[[ MATERIAL PROVIDED, beginning ]]
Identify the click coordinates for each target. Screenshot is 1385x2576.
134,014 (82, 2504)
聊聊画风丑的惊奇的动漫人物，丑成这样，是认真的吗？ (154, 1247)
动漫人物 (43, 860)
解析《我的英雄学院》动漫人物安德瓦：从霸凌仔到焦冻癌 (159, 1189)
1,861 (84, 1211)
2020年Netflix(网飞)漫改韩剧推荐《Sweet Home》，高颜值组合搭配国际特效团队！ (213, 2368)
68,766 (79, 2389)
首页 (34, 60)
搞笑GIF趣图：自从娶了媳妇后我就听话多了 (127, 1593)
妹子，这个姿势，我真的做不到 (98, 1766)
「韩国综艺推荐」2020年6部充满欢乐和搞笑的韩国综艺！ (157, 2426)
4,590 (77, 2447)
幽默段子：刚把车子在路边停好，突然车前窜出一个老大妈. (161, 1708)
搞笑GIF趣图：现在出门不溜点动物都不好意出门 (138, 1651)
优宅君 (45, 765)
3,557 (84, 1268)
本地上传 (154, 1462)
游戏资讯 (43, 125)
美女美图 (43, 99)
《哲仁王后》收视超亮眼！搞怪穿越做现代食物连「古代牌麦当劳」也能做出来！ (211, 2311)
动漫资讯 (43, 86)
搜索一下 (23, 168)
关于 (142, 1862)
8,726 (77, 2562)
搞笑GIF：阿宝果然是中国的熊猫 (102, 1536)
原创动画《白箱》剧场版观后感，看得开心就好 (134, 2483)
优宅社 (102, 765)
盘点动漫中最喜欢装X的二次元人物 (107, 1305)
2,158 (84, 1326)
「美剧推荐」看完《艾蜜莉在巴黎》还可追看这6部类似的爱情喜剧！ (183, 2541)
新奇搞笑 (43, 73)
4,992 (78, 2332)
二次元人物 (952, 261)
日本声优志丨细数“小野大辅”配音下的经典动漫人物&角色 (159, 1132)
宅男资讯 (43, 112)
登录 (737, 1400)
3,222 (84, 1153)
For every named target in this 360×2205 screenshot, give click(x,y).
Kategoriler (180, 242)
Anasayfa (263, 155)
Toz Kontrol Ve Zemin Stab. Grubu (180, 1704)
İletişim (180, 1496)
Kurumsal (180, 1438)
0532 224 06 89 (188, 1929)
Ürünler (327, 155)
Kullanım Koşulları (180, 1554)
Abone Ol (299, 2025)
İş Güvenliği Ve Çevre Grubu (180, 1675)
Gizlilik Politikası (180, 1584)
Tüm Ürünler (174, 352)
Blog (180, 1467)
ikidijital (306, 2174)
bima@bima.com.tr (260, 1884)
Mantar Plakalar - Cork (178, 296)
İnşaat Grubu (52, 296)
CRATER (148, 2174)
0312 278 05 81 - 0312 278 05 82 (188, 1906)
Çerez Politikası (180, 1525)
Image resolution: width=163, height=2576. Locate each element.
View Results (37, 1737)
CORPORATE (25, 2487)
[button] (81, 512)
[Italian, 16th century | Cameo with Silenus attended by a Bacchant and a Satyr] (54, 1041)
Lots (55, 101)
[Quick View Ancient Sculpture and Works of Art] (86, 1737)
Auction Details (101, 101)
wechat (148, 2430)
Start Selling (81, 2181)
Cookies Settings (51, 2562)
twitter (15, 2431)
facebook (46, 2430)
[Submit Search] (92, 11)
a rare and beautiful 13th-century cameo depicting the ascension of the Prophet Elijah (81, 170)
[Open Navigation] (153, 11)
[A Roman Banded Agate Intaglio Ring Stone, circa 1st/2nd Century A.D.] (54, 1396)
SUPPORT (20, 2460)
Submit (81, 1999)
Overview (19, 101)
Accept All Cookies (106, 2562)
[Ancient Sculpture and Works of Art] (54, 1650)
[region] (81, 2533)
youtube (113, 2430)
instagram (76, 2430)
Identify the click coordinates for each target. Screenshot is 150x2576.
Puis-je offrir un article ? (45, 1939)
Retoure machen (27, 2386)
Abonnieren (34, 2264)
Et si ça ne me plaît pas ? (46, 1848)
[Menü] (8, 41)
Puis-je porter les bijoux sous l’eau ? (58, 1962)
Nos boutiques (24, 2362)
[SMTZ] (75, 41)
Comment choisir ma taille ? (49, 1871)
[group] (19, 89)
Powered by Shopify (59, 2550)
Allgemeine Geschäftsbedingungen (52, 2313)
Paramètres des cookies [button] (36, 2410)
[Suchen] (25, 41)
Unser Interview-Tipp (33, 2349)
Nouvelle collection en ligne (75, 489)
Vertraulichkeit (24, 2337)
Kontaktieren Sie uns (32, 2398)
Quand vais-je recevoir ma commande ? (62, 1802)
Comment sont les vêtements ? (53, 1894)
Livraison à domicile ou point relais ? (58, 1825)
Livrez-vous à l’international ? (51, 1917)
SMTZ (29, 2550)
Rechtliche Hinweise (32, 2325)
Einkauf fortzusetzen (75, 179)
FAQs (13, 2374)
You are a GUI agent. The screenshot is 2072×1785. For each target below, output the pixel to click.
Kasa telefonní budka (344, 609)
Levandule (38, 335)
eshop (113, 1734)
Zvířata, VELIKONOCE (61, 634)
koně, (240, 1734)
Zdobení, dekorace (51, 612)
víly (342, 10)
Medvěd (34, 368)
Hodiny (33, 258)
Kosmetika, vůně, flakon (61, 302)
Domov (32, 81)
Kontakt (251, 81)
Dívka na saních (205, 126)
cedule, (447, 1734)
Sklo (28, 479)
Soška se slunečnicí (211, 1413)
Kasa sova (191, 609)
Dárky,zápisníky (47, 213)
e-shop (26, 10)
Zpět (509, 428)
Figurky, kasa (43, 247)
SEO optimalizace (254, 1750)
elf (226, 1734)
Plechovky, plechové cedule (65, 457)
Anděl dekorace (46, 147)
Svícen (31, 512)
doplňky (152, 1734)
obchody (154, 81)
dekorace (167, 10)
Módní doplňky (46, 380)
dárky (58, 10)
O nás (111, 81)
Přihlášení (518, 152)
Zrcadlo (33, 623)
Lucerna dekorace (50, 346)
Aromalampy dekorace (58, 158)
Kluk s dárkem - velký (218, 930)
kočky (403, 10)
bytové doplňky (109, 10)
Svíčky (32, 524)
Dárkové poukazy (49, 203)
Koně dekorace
[[ MATERIAL PROVIDED, end ]]
[WHAT YOU WILL DO] Everything from the line with "Anasayfa (263, 155)" through the line with "0312 278 05 81 - 0312 278 05 82 (188, 1906)" should be written out exactly as it appears above, end lines included, and nothing outside that range.

[ANSWER SECTION]
Anasayfa (263, 155)
Toz Kontrol Ve Zemin Stab. Grubu (180, 1704)
İletişim (180, 1496)
Kurumsal (180, 1438)
0532 224 06 89 (188, 1929)
Ürünler (327, 155)
Kullanım Koşulları (180, 1554)
Abone Ol (299, 2025)
İş Güvenliği Ve Çevre Grubu (180, 1675)
Gizlilik Politikası (180, 1584)
Tüm Ürünler (174, 352)
Blog (180, 1467)
ikidijital (306, 2174)
bima@bima.com.tr (260, 1884)
Mantar Plakalar - Cork (178, 296)
İnşaat Grubu (52, 296)
CRATER (148, 2174)
0312 278 05 81 - 0312 278 05 82 (188, 1906)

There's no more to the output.